EXERCISE DESCRIPTION → Locate the lines of the listing below that hold "menu", then copy each of them.

============================================================

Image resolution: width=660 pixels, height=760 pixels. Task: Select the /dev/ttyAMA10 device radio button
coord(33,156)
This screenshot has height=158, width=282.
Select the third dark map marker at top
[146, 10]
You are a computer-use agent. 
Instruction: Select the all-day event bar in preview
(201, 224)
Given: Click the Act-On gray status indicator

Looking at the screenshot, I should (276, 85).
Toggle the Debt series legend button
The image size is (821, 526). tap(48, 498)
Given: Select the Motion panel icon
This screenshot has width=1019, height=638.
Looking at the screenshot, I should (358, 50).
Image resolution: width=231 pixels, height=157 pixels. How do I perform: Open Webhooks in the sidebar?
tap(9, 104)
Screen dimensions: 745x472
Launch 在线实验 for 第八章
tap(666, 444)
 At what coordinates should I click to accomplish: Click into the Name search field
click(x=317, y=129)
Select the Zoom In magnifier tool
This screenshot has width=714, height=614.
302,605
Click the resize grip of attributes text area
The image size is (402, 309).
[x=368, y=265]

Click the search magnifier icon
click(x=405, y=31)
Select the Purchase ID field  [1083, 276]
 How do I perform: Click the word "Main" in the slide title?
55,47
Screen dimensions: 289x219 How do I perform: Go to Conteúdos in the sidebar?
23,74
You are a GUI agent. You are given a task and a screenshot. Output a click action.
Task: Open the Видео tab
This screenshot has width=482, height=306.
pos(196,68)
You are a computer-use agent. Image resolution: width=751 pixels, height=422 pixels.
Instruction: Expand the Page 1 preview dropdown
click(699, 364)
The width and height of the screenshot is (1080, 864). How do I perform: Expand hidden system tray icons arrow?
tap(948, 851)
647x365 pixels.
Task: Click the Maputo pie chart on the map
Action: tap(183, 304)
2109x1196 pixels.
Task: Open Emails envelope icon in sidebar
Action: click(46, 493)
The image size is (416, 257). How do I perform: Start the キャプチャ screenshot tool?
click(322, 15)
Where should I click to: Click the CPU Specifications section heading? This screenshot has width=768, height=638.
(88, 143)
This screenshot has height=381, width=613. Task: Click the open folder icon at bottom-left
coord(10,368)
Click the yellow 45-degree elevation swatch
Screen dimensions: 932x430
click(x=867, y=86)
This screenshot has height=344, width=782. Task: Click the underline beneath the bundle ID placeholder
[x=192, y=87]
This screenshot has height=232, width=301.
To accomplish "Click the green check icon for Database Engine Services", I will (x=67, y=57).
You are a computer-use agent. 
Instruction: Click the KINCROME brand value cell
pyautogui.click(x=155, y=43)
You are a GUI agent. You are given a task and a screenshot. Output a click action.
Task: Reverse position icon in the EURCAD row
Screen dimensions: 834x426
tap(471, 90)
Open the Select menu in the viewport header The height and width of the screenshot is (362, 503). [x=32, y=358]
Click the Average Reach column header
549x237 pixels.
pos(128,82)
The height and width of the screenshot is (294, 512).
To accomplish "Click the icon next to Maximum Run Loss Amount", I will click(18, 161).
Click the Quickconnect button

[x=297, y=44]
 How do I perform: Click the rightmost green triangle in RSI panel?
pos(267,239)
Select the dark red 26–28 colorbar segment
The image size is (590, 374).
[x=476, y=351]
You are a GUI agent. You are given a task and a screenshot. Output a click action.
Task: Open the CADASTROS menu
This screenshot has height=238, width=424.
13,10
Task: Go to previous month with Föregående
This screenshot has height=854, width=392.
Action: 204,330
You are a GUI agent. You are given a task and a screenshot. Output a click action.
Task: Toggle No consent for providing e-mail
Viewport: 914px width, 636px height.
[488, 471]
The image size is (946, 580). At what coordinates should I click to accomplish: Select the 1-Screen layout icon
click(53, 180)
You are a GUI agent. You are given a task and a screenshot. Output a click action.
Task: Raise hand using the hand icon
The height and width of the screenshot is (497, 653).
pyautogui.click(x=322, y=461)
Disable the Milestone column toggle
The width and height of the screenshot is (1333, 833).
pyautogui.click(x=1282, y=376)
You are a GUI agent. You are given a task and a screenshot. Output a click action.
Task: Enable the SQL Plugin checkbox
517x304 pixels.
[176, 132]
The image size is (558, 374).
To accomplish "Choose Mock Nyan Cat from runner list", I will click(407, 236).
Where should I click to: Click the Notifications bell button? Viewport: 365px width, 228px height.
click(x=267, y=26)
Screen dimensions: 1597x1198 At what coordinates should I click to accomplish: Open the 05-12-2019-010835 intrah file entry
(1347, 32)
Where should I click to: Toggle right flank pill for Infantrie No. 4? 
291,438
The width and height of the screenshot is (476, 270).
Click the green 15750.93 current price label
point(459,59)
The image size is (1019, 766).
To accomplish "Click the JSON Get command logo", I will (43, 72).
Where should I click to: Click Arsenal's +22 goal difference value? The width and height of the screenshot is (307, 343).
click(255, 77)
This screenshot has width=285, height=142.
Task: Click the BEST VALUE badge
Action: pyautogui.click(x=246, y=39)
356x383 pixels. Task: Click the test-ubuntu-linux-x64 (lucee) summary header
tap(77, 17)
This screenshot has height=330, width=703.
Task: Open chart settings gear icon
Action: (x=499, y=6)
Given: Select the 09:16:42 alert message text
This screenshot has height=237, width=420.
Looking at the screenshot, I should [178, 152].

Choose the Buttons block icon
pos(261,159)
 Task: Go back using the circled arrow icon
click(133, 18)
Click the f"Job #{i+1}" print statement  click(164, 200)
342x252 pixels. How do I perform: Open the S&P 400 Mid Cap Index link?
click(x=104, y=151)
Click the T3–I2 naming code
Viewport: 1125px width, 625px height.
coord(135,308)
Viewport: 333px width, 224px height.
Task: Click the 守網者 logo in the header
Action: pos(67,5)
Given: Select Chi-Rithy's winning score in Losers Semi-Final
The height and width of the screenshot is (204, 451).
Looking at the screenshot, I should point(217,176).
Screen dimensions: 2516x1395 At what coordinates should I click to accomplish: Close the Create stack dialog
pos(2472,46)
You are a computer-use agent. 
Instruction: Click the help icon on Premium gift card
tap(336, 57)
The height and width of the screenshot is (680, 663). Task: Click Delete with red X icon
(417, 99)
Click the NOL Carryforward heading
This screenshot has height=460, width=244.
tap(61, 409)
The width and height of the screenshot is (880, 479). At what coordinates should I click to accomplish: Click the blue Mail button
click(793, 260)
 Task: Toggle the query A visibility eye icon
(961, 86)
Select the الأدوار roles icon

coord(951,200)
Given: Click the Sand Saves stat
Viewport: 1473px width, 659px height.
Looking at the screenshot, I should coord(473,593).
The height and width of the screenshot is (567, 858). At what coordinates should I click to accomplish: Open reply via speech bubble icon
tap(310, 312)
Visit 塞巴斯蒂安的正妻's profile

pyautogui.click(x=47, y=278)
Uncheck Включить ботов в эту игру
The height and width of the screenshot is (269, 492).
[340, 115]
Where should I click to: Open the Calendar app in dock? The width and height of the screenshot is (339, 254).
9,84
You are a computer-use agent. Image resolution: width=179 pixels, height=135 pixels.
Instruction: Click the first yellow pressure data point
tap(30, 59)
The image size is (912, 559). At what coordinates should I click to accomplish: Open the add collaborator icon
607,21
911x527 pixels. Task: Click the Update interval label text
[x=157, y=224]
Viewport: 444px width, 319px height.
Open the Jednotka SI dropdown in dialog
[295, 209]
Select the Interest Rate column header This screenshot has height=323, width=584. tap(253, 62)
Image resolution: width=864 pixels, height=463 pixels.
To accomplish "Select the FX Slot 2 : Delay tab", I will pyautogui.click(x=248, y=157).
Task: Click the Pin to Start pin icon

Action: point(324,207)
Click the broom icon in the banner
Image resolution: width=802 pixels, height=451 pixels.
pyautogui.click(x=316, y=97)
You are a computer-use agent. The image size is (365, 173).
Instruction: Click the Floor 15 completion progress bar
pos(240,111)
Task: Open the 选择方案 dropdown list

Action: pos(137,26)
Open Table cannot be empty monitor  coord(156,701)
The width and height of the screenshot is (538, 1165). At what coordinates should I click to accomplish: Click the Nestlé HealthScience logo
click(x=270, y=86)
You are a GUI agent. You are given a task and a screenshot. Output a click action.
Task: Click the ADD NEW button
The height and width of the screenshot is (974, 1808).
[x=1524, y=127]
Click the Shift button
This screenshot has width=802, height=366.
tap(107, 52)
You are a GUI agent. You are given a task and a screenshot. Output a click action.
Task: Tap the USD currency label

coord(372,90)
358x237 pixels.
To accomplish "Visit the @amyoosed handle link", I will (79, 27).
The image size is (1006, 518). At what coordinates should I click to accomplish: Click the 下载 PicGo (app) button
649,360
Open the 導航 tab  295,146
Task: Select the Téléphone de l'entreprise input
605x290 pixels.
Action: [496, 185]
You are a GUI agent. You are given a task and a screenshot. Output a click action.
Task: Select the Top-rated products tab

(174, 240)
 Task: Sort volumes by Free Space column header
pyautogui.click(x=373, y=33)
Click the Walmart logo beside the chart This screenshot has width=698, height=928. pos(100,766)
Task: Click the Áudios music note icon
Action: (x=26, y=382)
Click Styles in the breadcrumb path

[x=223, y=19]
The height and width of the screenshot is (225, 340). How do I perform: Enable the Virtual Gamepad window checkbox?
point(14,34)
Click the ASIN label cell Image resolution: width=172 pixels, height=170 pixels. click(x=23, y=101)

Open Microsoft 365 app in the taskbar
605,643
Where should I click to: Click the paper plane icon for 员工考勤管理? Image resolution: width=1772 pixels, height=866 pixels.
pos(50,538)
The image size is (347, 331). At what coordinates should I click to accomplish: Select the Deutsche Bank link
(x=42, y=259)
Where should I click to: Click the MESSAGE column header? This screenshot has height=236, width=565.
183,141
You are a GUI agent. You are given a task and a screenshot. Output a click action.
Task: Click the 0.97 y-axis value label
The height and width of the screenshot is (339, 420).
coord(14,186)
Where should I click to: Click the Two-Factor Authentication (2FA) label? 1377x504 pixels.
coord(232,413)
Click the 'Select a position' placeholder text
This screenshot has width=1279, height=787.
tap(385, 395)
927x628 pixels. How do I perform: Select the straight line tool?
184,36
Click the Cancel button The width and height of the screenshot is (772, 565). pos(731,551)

============================================================

WRITTEN REPLY →
Open the Select menu in the viewport header The height and width of the screenshot is (362, 503). [x=32, y=358]
Task: Open the CADASTROS menu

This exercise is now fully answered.